--- Source data Enclosed Below ---

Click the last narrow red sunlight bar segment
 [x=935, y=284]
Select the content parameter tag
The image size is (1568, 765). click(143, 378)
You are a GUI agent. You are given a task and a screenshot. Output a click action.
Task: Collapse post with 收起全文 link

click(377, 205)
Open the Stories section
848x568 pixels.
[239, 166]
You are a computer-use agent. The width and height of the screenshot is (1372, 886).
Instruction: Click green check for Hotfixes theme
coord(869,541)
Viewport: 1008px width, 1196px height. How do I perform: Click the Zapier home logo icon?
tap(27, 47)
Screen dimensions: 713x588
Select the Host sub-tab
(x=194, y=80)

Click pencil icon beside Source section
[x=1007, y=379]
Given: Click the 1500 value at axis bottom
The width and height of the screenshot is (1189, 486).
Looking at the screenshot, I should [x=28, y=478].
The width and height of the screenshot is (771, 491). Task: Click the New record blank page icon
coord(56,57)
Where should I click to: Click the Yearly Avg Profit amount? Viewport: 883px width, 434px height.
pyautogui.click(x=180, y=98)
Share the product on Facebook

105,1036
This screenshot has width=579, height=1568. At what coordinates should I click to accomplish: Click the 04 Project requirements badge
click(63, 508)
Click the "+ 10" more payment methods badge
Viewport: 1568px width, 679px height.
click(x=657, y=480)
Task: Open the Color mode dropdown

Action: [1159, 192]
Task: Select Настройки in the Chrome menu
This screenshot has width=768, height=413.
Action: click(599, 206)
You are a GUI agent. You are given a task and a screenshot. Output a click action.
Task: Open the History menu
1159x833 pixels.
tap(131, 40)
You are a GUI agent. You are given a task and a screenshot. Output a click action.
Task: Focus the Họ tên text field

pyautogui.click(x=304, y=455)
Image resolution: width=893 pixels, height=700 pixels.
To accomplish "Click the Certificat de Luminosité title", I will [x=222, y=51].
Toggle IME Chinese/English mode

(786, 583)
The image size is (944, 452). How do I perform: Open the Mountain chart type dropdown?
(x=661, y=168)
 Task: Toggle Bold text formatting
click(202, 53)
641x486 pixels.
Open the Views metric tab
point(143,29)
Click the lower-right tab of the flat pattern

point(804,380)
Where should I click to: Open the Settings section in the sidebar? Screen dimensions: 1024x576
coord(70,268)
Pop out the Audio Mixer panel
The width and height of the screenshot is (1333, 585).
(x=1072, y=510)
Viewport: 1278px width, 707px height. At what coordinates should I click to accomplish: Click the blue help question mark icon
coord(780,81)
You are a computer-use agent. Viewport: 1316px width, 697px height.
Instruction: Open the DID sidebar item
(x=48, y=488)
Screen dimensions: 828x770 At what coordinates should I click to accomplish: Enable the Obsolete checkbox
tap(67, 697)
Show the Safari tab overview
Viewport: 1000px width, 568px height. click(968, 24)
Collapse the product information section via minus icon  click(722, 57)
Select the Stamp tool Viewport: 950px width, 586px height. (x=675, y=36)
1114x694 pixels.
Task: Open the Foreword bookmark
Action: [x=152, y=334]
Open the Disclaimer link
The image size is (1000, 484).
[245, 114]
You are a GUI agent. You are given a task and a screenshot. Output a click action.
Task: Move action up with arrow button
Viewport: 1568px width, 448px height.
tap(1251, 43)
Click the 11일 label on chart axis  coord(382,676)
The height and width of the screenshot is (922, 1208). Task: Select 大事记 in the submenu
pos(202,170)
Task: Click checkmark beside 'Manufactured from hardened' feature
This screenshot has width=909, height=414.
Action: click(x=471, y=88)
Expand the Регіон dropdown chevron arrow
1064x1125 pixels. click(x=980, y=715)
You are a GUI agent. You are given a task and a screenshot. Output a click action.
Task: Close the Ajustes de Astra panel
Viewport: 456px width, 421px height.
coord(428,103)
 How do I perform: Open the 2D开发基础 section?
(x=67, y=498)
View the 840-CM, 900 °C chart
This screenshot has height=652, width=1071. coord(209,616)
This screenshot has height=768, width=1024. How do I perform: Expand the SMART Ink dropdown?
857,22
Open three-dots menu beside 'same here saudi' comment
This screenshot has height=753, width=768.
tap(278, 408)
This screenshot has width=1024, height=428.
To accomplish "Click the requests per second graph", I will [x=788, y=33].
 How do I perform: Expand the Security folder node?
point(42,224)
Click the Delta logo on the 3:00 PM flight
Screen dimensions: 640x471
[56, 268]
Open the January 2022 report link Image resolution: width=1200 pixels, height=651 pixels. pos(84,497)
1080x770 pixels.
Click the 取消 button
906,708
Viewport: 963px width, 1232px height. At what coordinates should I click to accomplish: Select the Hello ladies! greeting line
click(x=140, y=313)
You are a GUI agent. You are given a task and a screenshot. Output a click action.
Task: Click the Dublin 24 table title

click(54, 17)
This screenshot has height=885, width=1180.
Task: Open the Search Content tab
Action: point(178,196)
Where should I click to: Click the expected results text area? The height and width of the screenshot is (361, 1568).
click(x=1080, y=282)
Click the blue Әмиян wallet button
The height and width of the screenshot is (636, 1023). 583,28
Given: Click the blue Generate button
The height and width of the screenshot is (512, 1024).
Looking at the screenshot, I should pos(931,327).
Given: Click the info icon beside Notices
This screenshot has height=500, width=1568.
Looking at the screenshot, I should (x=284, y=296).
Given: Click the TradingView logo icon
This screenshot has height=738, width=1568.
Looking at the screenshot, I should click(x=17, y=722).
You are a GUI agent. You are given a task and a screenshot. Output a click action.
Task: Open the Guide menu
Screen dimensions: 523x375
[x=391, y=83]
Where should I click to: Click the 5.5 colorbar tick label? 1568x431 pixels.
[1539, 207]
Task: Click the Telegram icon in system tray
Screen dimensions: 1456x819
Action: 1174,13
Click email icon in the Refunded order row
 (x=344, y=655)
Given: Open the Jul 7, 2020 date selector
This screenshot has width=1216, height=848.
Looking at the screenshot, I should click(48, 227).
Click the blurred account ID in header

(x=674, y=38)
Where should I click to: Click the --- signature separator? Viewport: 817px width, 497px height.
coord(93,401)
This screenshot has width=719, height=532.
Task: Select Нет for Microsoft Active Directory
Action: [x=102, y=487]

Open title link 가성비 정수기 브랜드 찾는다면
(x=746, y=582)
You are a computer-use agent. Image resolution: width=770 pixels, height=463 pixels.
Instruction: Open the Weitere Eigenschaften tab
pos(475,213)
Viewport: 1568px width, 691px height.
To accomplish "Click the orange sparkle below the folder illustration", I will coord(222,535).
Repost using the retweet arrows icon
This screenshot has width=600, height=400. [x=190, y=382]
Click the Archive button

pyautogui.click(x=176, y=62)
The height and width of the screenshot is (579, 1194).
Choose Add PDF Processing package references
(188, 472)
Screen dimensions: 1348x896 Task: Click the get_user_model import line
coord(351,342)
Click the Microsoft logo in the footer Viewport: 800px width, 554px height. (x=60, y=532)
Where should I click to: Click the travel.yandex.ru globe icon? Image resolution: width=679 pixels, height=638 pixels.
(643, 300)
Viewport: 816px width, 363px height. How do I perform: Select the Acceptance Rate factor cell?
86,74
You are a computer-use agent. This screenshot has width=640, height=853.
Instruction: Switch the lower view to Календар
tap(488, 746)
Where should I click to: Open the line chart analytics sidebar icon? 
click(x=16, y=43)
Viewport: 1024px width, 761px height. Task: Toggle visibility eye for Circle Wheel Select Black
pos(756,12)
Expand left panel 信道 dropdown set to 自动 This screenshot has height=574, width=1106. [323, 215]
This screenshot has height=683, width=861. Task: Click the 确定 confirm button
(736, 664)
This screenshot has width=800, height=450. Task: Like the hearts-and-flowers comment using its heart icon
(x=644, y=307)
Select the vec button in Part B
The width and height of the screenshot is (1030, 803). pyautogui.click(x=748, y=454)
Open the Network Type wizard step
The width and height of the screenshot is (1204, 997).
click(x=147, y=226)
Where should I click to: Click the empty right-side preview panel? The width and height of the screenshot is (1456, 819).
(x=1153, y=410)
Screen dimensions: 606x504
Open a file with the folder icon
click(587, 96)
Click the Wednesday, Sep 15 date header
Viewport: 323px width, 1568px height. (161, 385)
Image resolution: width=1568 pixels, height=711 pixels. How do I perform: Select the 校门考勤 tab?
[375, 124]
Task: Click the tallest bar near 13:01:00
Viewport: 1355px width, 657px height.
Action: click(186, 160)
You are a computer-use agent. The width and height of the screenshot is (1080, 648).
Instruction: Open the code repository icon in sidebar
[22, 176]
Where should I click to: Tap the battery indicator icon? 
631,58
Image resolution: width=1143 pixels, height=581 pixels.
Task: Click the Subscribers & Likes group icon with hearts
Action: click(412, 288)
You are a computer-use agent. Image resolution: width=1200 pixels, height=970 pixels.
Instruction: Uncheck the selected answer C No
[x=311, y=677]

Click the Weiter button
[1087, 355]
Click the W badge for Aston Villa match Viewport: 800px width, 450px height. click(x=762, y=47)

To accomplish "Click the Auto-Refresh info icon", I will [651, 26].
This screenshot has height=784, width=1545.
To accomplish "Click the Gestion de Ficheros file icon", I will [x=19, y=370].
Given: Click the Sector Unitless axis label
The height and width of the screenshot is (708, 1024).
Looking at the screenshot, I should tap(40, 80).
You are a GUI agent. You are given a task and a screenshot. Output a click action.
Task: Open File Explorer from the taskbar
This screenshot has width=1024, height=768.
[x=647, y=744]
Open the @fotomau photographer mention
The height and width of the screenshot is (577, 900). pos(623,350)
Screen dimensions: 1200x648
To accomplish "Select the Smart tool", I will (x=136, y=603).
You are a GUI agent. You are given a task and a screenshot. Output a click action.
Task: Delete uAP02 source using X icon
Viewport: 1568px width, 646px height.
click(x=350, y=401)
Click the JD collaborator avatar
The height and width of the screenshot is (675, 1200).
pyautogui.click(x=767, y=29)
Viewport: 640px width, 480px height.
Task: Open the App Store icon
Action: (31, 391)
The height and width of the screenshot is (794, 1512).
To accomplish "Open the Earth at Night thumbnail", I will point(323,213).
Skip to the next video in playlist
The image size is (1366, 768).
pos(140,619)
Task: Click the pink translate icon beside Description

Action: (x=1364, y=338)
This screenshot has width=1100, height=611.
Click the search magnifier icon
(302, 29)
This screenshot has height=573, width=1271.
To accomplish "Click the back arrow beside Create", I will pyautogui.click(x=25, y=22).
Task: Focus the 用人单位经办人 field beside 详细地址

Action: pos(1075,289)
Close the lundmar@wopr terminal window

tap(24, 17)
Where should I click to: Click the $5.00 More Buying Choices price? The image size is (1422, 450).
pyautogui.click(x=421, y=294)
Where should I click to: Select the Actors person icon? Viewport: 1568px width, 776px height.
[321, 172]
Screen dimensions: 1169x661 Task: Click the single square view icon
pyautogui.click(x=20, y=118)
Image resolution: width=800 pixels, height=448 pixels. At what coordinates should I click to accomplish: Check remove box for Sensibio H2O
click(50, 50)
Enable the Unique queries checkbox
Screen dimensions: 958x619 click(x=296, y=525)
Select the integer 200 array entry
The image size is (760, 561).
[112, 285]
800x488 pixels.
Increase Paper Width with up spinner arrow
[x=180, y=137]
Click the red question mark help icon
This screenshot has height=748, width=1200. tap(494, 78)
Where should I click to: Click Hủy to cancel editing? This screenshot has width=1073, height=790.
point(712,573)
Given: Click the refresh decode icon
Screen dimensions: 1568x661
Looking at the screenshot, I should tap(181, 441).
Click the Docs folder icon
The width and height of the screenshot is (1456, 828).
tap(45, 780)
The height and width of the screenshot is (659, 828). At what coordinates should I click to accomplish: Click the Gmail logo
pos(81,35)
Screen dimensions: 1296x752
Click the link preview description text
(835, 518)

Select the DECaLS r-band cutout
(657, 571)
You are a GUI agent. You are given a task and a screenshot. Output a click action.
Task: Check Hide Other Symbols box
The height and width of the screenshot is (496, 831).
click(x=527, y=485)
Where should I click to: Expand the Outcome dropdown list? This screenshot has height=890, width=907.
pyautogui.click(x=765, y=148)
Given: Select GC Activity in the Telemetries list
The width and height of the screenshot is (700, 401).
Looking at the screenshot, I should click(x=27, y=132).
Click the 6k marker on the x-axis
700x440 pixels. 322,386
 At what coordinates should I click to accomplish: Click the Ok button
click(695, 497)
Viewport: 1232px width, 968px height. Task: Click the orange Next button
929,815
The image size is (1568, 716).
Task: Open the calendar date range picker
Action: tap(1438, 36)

--- End of Enclosed Source data ---

▶ **Exercise directions**:
Within the material above, extract exactly the lines that start at the line containing "Image resolution: width=800" and stop after the line containing "800x488 pixels.", and only those.

▶ **Expected answer**:
Image resolution: width=800 pixels, height=448 pixels. At what coordinates should I click to accomplish: Check remove box for Sensibio H2O
click(50, 50)
Enable the Unique queries checkbox
Screen dimensions: 958x619 click(x=296, y=525)
Select the integer 200 array entry
The image size is (760, 561).
[112, 285]
800x488 pixels.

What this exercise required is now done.